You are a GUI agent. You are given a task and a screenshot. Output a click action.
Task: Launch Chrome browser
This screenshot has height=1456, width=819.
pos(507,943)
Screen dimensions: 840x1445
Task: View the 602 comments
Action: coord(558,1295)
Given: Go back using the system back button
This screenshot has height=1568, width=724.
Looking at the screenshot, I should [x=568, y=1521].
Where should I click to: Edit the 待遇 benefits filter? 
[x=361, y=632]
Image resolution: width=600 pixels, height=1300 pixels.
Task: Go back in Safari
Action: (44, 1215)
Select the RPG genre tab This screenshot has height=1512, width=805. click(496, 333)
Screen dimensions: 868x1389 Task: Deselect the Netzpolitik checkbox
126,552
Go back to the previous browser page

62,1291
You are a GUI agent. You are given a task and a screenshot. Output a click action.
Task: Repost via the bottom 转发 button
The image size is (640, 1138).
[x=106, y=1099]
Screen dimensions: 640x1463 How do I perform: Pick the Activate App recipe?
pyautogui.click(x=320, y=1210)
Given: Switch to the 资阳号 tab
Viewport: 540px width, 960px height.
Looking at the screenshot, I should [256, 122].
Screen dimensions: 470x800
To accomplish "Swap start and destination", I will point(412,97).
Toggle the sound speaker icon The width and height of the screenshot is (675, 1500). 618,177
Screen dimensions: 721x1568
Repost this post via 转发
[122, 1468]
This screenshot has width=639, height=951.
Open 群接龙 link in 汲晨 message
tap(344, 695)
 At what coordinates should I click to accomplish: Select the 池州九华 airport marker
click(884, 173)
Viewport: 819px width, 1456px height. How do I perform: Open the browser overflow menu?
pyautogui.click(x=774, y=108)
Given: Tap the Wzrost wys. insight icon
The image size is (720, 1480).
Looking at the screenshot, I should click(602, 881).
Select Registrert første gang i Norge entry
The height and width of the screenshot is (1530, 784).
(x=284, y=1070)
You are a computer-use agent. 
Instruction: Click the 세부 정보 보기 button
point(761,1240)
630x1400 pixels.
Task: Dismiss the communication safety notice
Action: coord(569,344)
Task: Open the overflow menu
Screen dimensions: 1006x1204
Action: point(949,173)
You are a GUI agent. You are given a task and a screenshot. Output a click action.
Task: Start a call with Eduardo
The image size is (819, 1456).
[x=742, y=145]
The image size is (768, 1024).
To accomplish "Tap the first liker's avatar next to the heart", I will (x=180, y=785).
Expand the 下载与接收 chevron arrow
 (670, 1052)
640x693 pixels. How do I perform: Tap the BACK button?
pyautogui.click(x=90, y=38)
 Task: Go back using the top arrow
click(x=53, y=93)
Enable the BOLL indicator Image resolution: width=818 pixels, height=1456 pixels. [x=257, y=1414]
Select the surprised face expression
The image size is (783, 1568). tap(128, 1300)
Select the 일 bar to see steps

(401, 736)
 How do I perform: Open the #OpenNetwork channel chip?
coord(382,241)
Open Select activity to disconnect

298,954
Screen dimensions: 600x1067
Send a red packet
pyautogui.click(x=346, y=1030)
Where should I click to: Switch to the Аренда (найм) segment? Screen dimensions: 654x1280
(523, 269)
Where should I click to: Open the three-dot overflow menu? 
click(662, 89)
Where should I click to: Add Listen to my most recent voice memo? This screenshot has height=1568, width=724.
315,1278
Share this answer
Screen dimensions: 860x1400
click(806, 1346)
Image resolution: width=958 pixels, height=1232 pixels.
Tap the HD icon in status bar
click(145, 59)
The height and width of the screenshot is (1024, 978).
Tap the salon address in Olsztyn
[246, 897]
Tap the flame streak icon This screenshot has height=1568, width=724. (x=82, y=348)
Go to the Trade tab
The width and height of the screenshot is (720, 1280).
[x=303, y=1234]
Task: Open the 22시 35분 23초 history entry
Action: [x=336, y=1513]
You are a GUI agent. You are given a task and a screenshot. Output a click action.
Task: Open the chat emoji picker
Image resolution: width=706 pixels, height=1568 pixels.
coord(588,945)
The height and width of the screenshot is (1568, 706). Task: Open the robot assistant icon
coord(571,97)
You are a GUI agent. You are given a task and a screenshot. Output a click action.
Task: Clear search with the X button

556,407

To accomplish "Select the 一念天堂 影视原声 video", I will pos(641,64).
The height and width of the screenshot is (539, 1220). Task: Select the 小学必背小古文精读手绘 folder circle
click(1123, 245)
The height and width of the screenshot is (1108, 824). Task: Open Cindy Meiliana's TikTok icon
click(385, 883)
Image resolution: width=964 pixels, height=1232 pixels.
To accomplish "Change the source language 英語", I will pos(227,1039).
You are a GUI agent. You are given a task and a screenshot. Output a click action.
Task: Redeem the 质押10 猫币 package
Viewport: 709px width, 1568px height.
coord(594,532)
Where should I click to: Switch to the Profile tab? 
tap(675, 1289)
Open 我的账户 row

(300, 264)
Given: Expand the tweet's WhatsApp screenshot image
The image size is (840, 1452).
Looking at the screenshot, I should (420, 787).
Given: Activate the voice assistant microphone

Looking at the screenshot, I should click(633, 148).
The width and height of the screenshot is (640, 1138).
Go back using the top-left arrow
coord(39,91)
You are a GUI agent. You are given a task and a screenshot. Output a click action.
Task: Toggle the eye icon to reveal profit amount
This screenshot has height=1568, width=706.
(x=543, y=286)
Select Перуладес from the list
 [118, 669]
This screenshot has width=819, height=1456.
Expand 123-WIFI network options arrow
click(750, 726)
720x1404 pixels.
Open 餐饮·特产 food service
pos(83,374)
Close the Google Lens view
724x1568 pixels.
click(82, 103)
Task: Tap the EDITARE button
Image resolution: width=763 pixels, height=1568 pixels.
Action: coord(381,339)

##########

GIVEN TASK
Copy every line above that contains the string "size". Case counts.

WORKED SOLUTION
The image size is (640, 1138).
The image size is (720, 1480).
The image size is (819, 1456).
The image size is (768, 1024).
The image size is (783, 1568). tap(128, 1300)
The image size is (840, 1452).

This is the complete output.